Tuesday, November 15, 2011

8 Pieces of Empire: A Dissent

Long-time readers of Soviet Roulette are accustomed to Fur Coat's insightful analyses of Soviet culture and politics. But I have to take issue with his reading of Lawrence Sheets' 8 Fragments of Empire.

Fur sounds disappointed at the absence of a comprehensive analysis of the decline of the Communist regime. But I found here a profound evocation of the peculiar change-in-stasis and stasis-in-change that marked the Soviet collapse. Sheets' characters manage to reinvent themselves over the past twenty years, but the cloaks they don are never altogether different from their Leninist-Stalinist models. The Petersburg petty hustler, the Chernobyl tour guide, the thugs of Georgia and Chechnya, even Eduard Shevardnadze and the other post-Soviet satellite leaders, all appear to have internalized the forms and features of empire. Fragments of it get recycled, grafted onto local cultures (even that of nomadic Sakhalian Island reindeer herders).

The chapter on Chernobyl is especially profound: despite the stubborn insistence of a handful of natives to return to the ghost towns lying in the shadow of the blown reactor, we get a creepy reminder that no Soviet monument will survive nearly as long as the strontium and cesium in the soil of Pripyat. One local booster claims that more people died from the resettlement process than from the accident itself. It's hard to imagine a better symbol of the post-Soviet era.

One irony of Sheets' account is that he himself seems frozen in this vast space, incapable of looking away from the horror or seeking out a normal life. As in Dexter Filkins' "The Forever War", the correspondent becomes a victim of trauma and suffers alongside his subjects.

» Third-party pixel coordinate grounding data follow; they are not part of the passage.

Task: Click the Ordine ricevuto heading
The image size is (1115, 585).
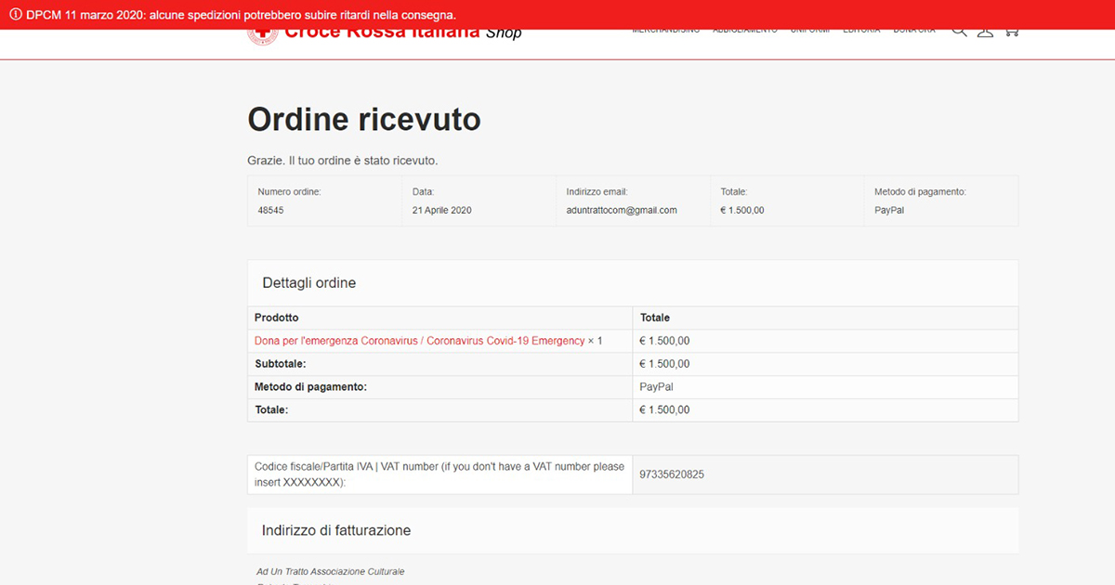Action: coord(364,119)
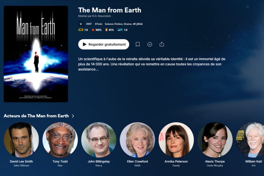
Task: Select Annika Peterson actor portrait
Action: tap(176, 140)
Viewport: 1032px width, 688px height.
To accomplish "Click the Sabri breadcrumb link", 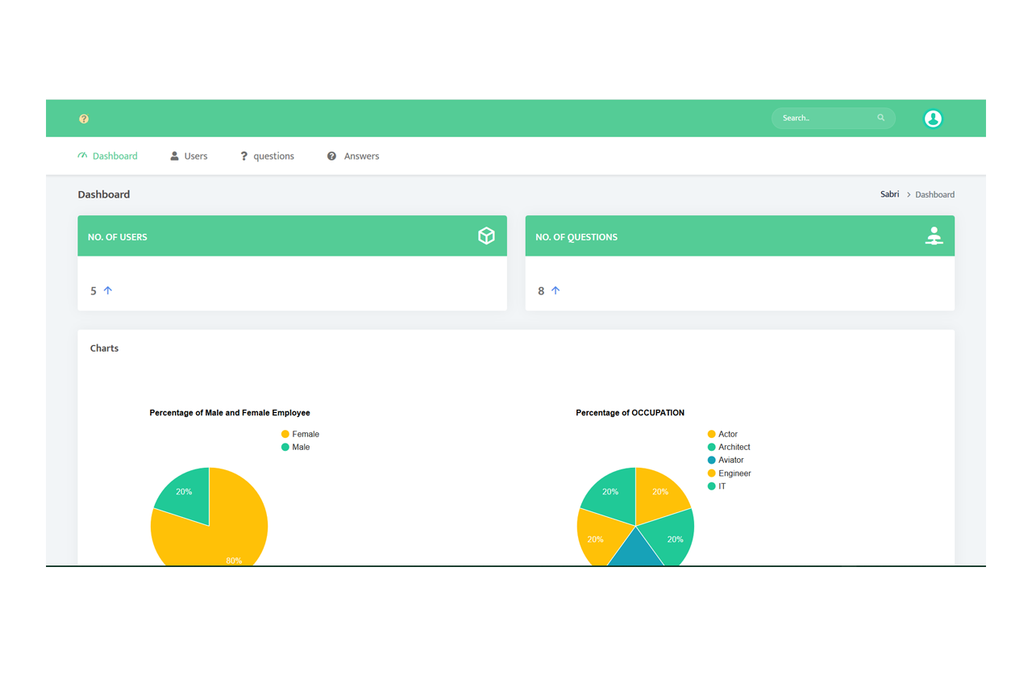I will click(889, 194).
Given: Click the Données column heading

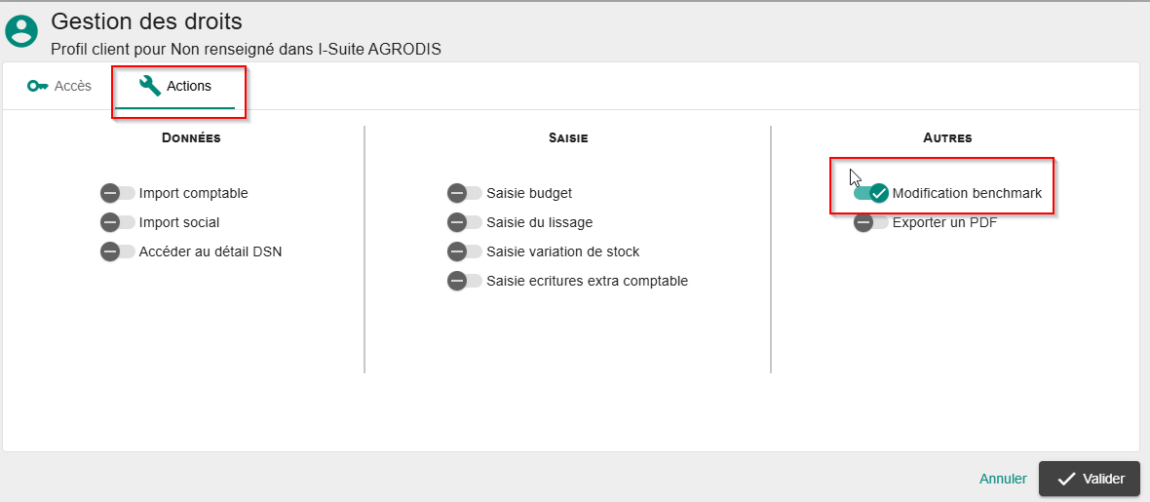Looking at the screenshot, I should click(191, 138).
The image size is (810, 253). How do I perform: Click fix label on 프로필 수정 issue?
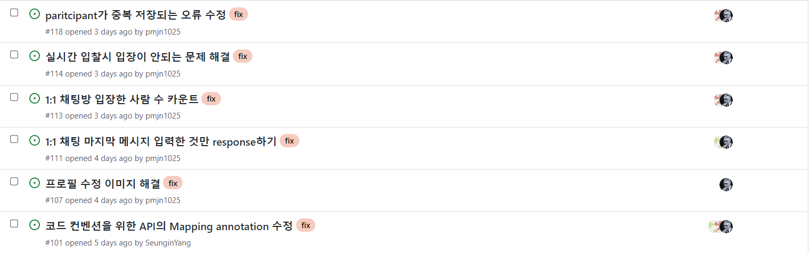pos(173,183)
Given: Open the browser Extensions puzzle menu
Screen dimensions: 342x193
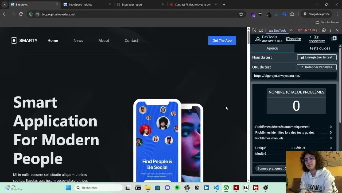Looking at the screenshot, I should pyautogui.click(x=292, y=14).
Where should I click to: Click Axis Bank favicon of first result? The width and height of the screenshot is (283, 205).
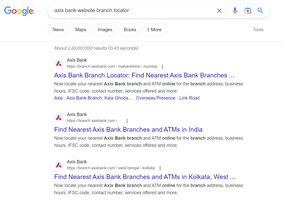pyautogui.click(x=59, y=63)
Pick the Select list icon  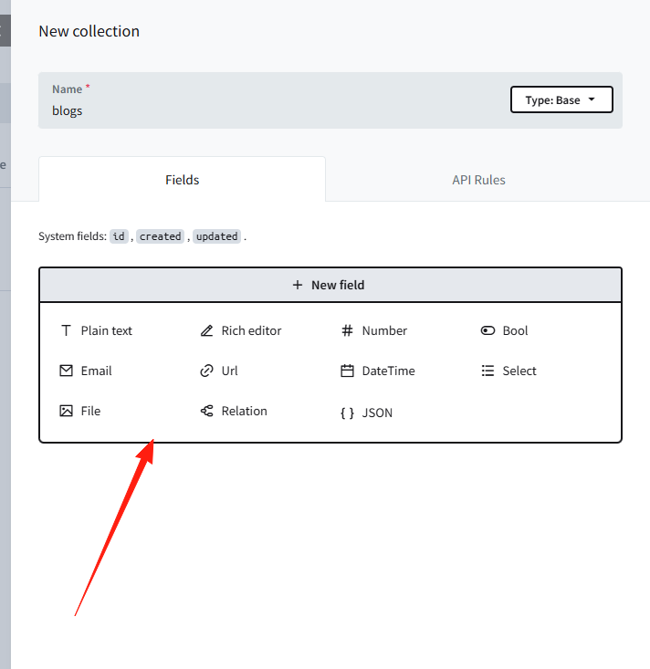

Finally, I have to call into question Mr. Coat's claim that Afghanistan and Chechnya are "ungovernable." That seems to commit a basic fallacy of historical reasoning. The fact that they haven't been governed well doesn't prove they can't be, and I find Sheets' suggestion that empire is both inescapable and yet fated to die more illuminating than piles of politico-economic analysis.

1 comment:

  1. Am I allowed to dissent from the dissent? In the first place, I argued that Afghanistan was unconquereable not ungovernable. I think there is an important distinction there. Also, although I agree with N.B. that Sheets finds many characters using Lenin-Stalinist models, I can't say that Sheets' depiction of Chernobyl can compete with other books on the subject, such as Voices from Chernobyl. Then again, the genius of Sheets' book is that it somehow makes Chernobyl look like just another ordinary tragedy in the parade of tragedies that was the Soviet collapse.